Friday, March 7, 2014

Making God Laugh

There is a line that says "If you want to see God laugh, just tell him your plans."

I believe it's true. I can document some of the chuckles I have given God over the years.

In my early years I followed what came naturally. I graduated from school, went to college, met the love of my life, got married, had kids....I followed the pattern. Then Larry decided he wanted to change jobs. He got a new job. He wanted to move south. I wanted to move north. I thought New England was the perfect place to be. (Of course, the only time I had ever spent in New England had been in the summer. It was beautiful. It was friendly. It was fun. Let's go there!!) Or Colorado. (It has mountains. It is beautiful. Let's go there!) Larry checked the statistics for salesmen in fishing and hunting. He was looking around. I thought to myself, PLEASE, NOT the SOUTH!!!! So he picked Florida. Ok, Technically, Florida is just a northern state that was placed south of Georgia, so maybe God was just looking for a giggle, not a real laugh.

7 years later:
I have finally adjusted to living in Florida. I've decided it's ok if I stay here. It took awhile, I know. I was a reluctant transplant. For the first time since we've moved here I've made plans for the fall. I will be my daughter's Girl Scout leader. The phone rings..... within hours I've discovered we are moving to Ft. Lauderdale. There are only 2 places in the U.S. I don't want to live. California and Miami. God apparently needs a pick-me-up. Time for a chuckle. Send her to Ft. Lauderdale. Her husband can work in Miami.

After 4 years of penance I am returned to that place I didn't want to be in the first place, Tampa. And I am THRILLED!!!!! I can not tell you how happy I am to be back there. Ironic isn't it? God has a great sense of humor.

Fast forward several years. My oldest daughter is approaching marriage. No proposal yet, but could be soon. I look at the church where we've been a member for years. These people have been a part of her life. I can see it. The pastor that will marry her, the organist that will play at the service. The couple in our church that can sing the solos at her service. I can see it all coming to fruition.....

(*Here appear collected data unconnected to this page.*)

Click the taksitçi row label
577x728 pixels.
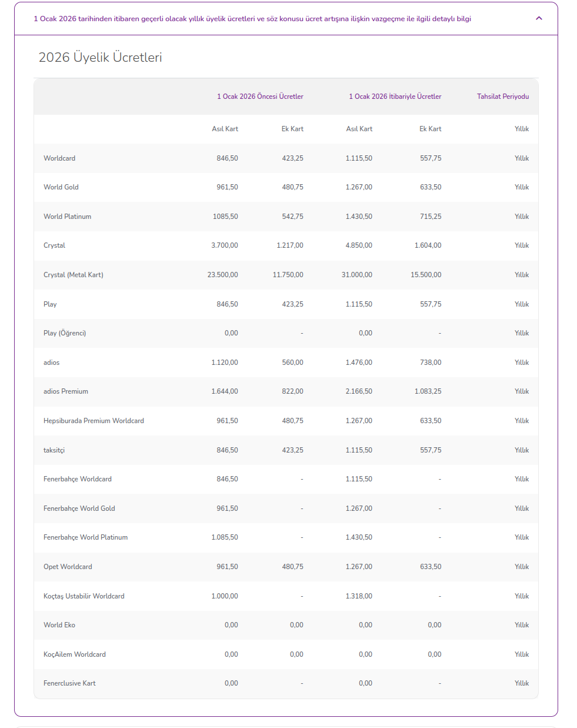54,450
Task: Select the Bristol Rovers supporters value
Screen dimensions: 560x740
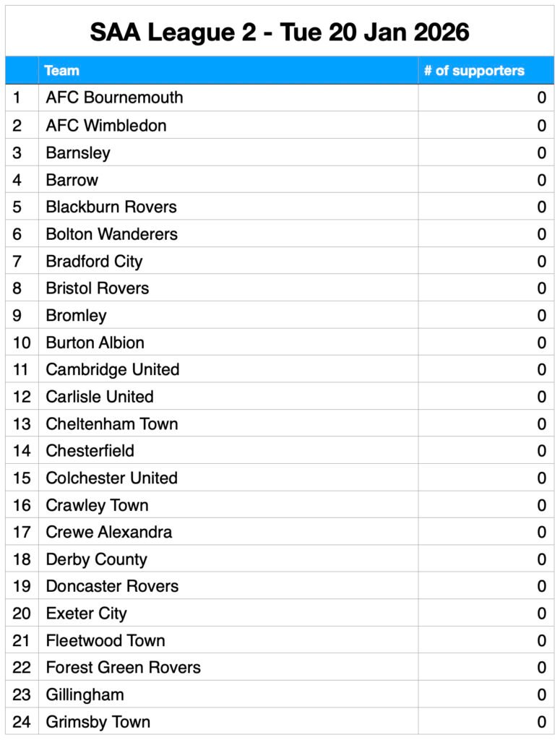Action: click(x=541, y=288)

There is not a happy ending here. Let's just say it never happened. 1) the pastor retired. 2) the organist and one of the soloists had an affair. 3) Fortunately, my daughter had her own plans and her own church so she had her own people lined up. I suspect God wasn't laughing. Perhaps there was a trickle of a tear. But there was a happy wedding, even if it wasn't what I had seen. And He was smiling.

2005--I can see the future. Although Larry and I moved away from our extended families, I have a great chance of having my kids around me in the future. Jen and Dave are in Orlando, with strong ties to the area. We have been in Florida for 25 years. Janice has proclaimed that she doesn't want to move from Florida. (HA)!  I'm feeling good. I never see it coming.

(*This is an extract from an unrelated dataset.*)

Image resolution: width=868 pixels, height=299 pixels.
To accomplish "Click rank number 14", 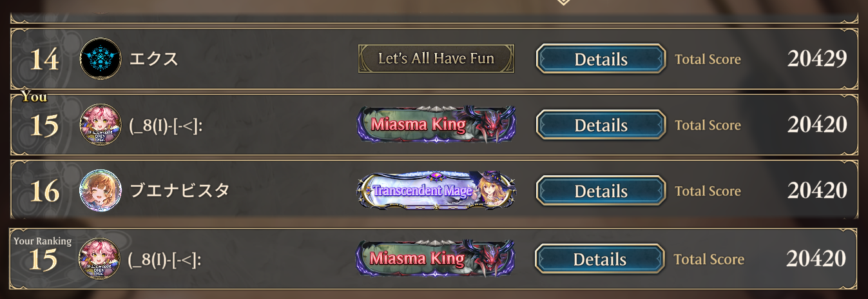I will 44,59.
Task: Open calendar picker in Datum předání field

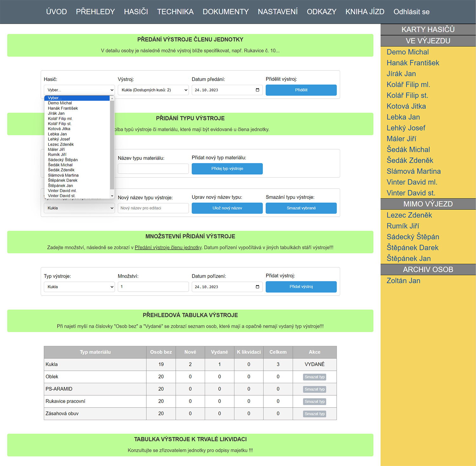Action: point(257,90)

Jen starts the dominoes. She and her husband are looking at teaching positions in Charlotte, NC. I'm ok with that. A couple of months later, Janice announces she has been on eHarmony.com and met a guy named Mike who lives in Iowa. IOWA??????? (I can't tell you how long it took me to wrap my head around that!) Larry completes the Trifecta. His job is eliminated. He starts a nation-wide search. I can see all my plans collapsing around my head.

God must have needed a real belly laugh with this one. Jen stayed in Florida. Janice married and moved to Iowa, and we moved to PA. What happened to my vision of a family close by in Florida? (Author's note: I've been to Iowa many times now, and I really like it there. More importantly, so does Janice!)

What prompted this post? Why am I talking about all this history, now? The weather.

We, by that I mean most of the east, are having a crazy winter. Super cold is one part of it, but most areas are experiencing very high snowfalls. Recently, I was clearing snow for the 3rd day in a row. After a while it gets boring. And annoying. I get up in the morning and then try to decide if I need to shovel or get the snowblower out now, or later because it's still coming down.

As I was clearing it, I thought to myself, "It might be cold in Georgia but I won't be doing this!"

And the next morning I heard the weather report:" Extreme cold in the south and record snowfalls" for an area without snow removal equipment.

And I thought to myself, "REALLY GOD? Are you that bored? Are you laughing with me or AT ME????"

God has probably laughed at me more than this, but sometimes I'm too blind to see. All I know is that deciding I know my future is futile. But I'm sure I'll keep doing it. Someone has to bring a chuckle into His life.